Restate word for word the lines of the records below, starting at the line that contains "You are a computer-use" and ending at the line that contains "Where should I", with both of those lines included and nothing else.

Pixel coordinate grounding data:
+ + + + + + +

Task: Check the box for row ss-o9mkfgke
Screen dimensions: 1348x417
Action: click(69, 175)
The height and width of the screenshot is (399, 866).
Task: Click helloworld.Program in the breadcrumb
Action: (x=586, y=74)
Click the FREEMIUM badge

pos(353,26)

+ + + + + + +

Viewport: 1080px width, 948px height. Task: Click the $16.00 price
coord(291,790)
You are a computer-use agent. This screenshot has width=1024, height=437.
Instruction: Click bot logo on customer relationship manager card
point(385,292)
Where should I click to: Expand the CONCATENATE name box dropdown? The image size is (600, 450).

+ + + + + + +

WRITTEN SOLUTION:
You are a computer-use agent. This screenshot has width=1024, height=437.
Instruction: Click bot logo on customer relationship manager card
point(385,292)
Where should I click to: Expand the CONCATENATE name box dropdown? The image size is (600, 450).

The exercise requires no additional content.